Repeat the “push-up” transition between Plank and Chaturanga three times. Both poses can be modified by resting the knees on the ground.
- Next, roll into Upward Facing Dog (Urdhva Mukha Svanasana). Flip your feet from the ball of the foot to the top of the foot.
- Keeping your arms straight, push the floor away and open the chest forward. Arch your back and lengthen upwards through the crown of your head. Engage your thighs and glutes to facilitate the pose.
- Return to Downward Facing Dog.
Beginners Tip: For a less taxing variation, perform Cobra Pose (Bhujangasana) instead.
Intermediate Variation: Perform the modified Vinyasa sequence a couple more times.
The warrior part of the power flow sequence is simple, but it has a lot of important parts, so we’ll break it down in detail and highlight some tips for beginners in each section.
- From Downward Facing Dog, make your way to the front of your mat into Standing Forward Bend (Uttanasana).
- Breathe in for Half Forward Bend (Ardha Uttanasana), and return to Uttanasana on the exhale.
- Lift into Upward Salute (Urdhva Hastasana), then relax your hands to Mountain Pose (Tadasana).
- Step your left foot back and bend your front knee. Turn the back heel and let it land on the floor.
- Rotate your hips, shoulders, and chest towards the front of your mat. Lift your arms overhead and settle in Warrior I (Virabhadrasana I). Stay here for three breaths.
Beginners Tip: Traditionally, the heels on both feet are aligned with each other. However, if you’re struggling with balance, step your feet closer to the corresponding edges of the yoga mat.
- On the exhale, turn your hips, chest, and shoulders to your left.
- Facing the long edge of your mat, open your arms into a wide stance, entering Warrior II (Virabhadrasana II). Ensure your front knee does not go past your ankle and your hip does not rotate inwards. Align your shoulders above the hips and keep your arms level.
- Turn your head and point your gaze over the middle finger of the front hand. Stay here for three full breaths.
Beginners Tip: Try to avoid the anterior tilt in your pelvis. Instead, gently tuck your tailbone and hug in your ribs.
- To transition to Reverse Warrior (Viparita Virabhadrasana), rest your left hand on your back leg and raise your right arm overhead. Keep your torso facing sideways, stretching your right side.
- On the exhale, come back to Warrior II.
Beginners Tip: Avoid pressing your weight through the back hand.
- Turn back towards the front of your mat.
- Bring your arms behind you and interlace your fingers.
- Straighten your arms, pushing your knuckles towards the ground.
- As you exhale, start leaning your chest forward. Moving along the inside of your right thigh, enter Humble Warrior (Baddha Virabhadrasana).
- Lift your hands away from your lower back, racing your arms forward until they are above your head. Stay here for three breaths.

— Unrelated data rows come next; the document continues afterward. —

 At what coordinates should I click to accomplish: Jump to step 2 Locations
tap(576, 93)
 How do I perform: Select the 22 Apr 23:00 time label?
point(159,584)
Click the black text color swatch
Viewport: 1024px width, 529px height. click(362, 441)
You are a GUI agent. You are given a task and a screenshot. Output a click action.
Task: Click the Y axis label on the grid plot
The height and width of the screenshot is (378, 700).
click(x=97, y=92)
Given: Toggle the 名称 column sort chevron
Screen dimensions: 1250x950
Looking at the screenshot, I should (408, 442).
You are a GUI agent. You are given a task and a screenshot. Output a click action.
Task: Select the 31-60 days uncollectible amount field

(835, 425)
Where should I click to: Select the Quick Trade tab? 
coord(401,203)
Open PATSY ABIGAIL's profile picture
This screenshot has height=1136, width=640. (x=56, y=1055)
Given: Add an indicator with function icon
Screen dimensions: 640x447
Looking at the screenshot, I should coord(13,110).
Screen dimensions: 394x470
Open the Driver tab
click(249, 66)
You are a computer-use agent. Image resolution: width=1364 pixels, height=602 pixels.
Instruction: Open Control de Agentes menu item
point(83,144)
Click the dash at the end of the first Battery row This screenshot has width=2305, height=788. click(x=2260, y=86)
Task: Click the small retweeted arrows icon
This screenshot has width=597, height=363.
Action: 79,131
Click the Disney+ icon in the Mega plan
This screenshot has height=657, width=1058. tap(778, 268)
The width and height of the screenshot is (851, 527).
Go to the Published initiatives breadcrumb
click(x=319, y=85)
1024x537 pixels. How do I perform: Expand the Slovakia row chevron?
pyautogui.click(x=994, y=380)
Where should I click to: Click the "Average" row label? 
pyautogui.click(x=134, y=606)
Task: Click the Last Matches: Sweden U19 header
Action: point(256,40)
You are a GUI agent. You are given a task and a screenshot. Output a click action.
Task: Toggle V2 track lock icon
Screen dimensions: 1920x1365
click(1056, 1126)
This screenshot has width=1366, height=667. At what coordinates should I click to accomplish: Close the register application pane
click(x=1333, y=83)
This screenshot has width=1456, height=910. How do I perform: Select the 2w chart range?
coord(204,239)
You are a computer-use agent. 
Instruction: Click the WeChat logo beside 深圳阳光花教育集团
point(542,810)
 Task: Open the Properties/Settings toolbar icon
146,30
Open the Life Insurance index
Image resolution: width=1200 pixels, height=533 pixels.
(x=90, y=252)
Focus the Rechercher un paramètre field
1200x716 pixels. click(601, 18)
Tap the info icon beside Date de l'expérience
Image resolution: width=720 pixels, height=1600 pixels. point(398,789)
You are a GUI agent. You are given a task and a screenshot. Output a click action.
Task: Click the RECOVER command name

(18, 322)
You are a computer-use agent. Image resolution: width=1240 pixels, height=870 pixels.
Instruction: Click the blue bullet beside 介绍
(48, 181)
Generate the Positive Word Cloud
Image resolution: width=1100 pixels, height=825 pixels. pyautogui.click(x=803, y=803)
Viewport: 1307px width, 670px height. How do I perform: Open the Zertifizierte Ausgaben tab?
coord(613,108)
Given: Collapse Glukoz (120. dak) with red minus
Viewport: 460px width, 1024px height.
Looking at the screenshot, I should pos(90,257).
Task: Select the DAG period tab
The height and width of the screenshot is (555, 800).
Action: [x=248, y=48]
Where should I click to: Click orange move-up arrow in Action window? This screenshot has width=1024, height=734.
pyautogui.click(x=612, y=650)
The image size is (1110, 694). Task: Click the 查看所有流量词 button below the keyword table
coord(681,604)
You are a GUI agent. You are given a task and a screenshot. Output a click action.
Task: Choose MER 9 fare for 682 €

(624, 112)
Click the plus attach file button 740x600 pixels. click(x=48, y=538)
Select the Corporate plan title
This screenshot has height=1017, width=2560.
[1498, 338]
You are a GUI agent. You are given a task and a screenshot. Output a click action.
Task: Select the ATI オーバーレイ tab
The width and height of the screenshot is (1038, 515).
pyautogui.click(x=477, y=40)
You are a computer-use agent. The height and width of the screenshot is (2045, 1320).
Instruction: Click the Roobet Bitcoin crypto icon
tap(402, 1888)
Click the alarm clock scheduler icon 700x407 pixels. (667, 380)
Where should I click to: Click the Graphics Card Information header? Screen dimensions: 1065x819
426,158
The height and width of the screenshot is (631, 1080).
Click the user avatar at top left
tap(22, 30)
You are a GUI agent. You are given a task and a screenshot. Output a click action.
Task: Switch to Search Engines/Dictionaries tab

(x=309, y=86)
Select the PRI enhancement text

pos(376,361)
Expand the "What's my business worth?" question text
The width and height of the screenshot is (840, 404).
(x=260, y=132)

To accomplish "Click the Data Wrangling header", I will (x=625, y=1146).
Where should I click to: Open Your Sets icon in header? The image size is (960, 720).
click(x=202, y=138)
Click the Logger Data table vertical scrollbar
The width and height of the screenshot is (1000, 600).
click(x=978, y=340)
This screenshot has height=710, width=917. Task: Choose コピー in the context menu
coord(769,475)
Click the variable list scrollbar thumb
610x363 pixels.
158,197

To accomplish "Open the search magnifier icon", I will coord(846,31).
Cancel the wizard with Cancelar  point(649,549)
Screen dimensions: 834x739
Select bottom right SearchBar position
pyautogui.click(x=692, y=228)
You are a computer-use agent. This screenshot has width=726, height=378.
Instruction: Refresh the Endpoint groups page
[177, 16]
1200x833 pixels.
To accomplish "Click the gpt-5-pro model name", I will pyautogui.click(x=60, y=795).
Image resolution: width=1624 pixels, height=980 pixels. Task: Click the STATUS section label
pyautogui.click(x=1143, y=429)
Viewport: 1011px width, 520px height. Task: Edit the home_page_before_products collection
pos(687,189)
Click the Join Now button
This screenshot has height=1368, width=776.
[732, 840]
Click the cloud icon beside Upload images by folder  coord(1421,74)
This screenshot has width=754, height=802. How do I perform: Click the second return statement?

Beginners Tip: If you feel more comfortable and balanced with your arms reaching back, that’s a perfectly acceptable option.
- Lower your hands to the floor.
- Lift the back heel and turn your hips square to the ground.
- Start walking your fingertips forward to shift the weight into the front foot.
- Float the back leg and lift your torso parallel to the ground, coming into Warrior III (Virabhadrasana III).
- Flex the ankle on the back foot and turn the left hip in. Extend your arms forward and focus on your balance.
- Stay here for three breaths before stepping down to Standing Forward Bend.
Beginners Tip: If you find the balance too challenging, rest your hands on a pair of blocks positioned directly underneath your shoulders.